**DATA PROVIDED:**
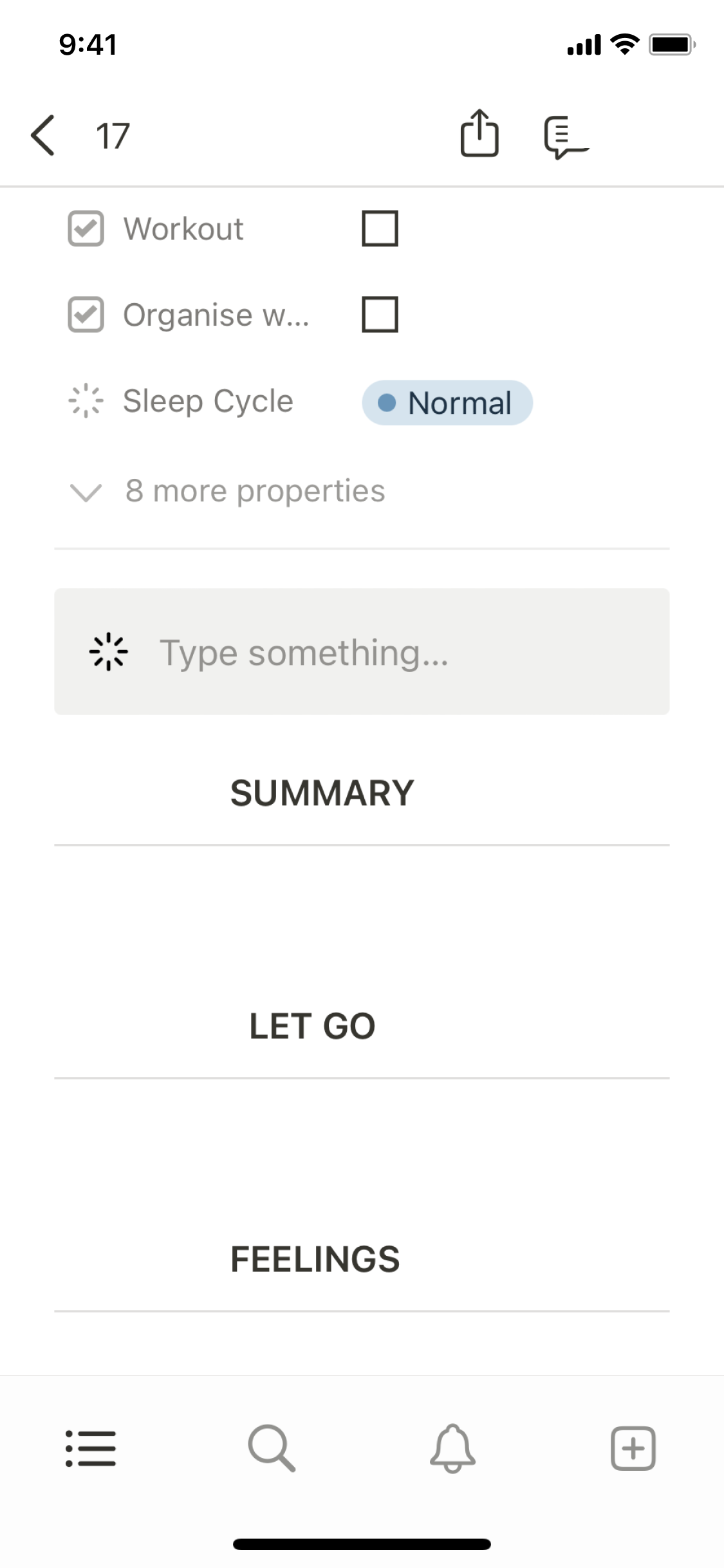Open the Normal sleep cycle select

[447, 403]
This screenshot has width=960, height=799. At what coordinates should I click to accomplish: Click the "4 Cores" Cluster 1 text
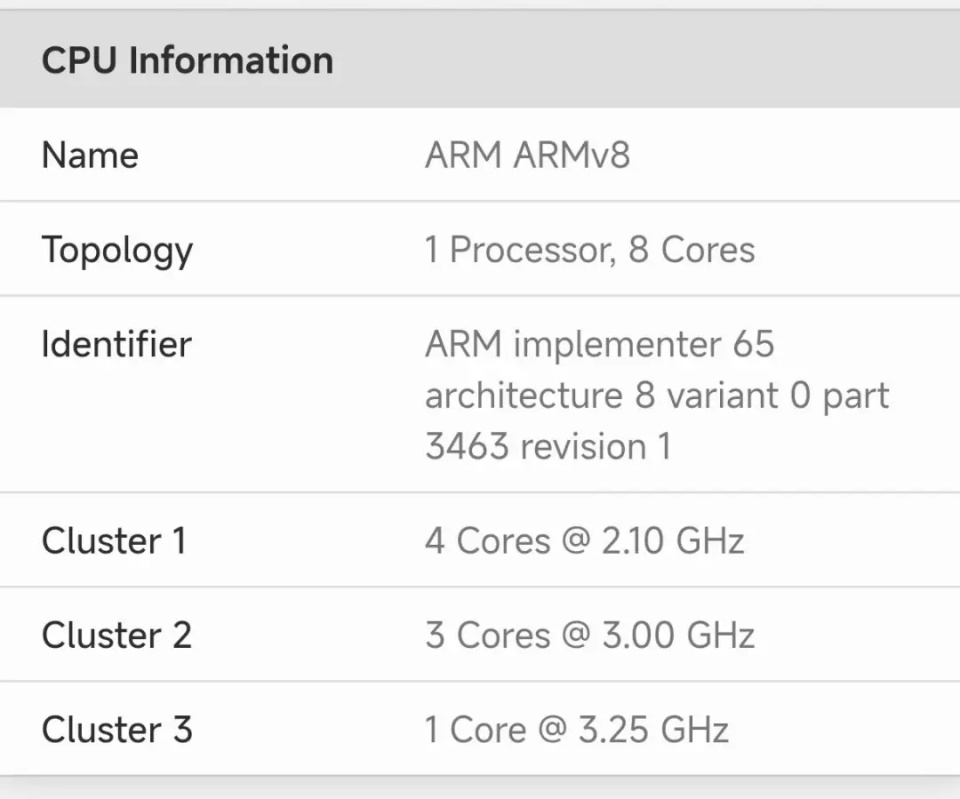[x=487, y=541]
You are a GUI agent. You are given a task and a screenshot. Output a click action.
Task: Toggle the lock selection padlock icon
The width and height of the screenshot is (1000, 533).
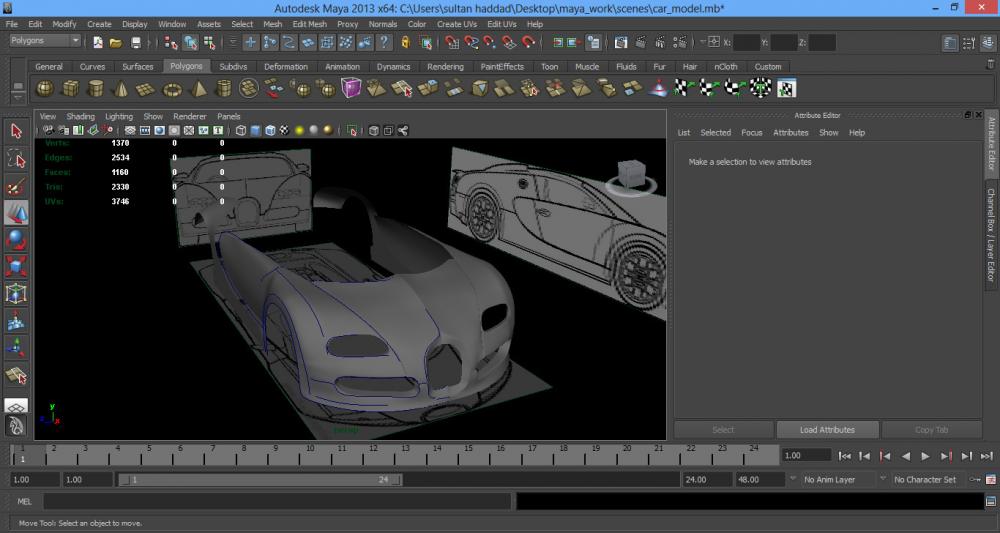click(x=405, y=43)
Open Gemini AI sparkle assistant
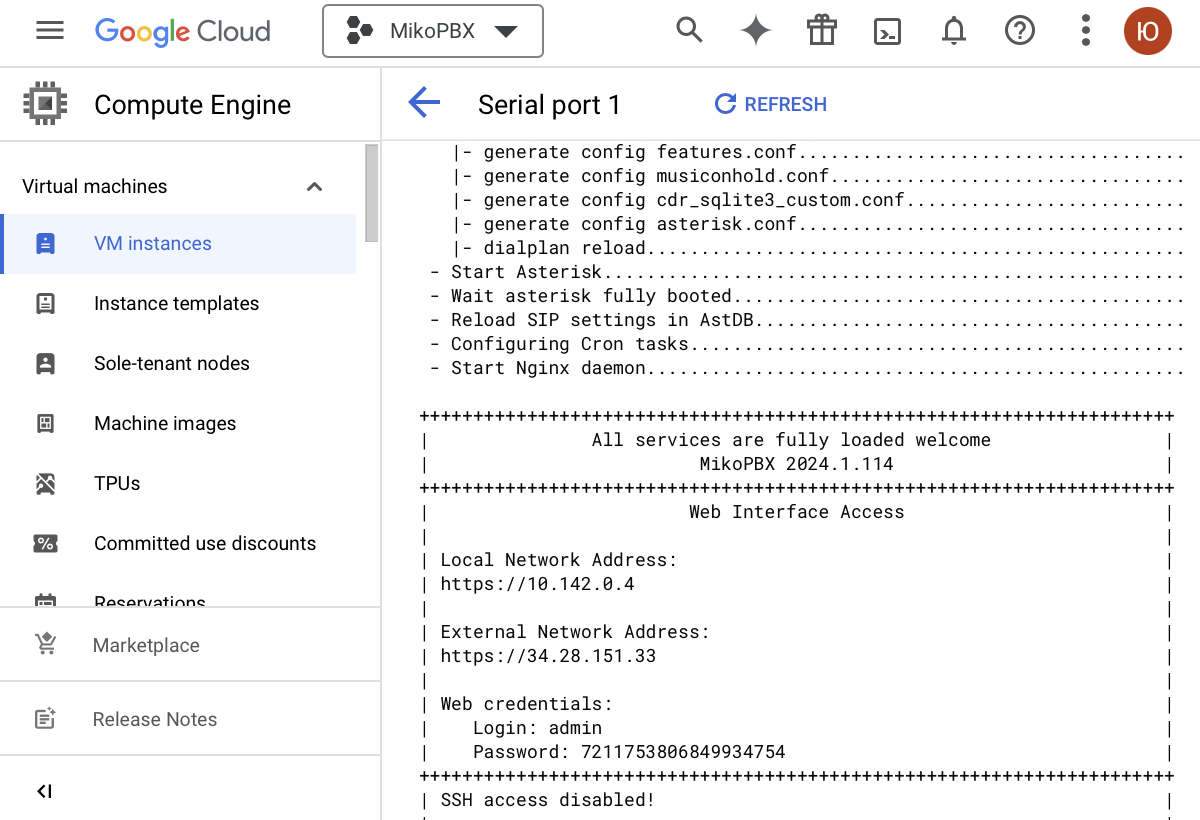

**WHAT TO PRODUCE:** Of the entries above, print exactly those lines that run from the one containing "Task: Toggle the lock selection padlock icon" through the last line, excluding any pictures.

**ANSWER AREA:**
Task: Toggle the lock selection padlock icon
The width and height of the screenshot is (1000, 533).
click(x=405, y=43)
Open Gemini AI sparkle assistant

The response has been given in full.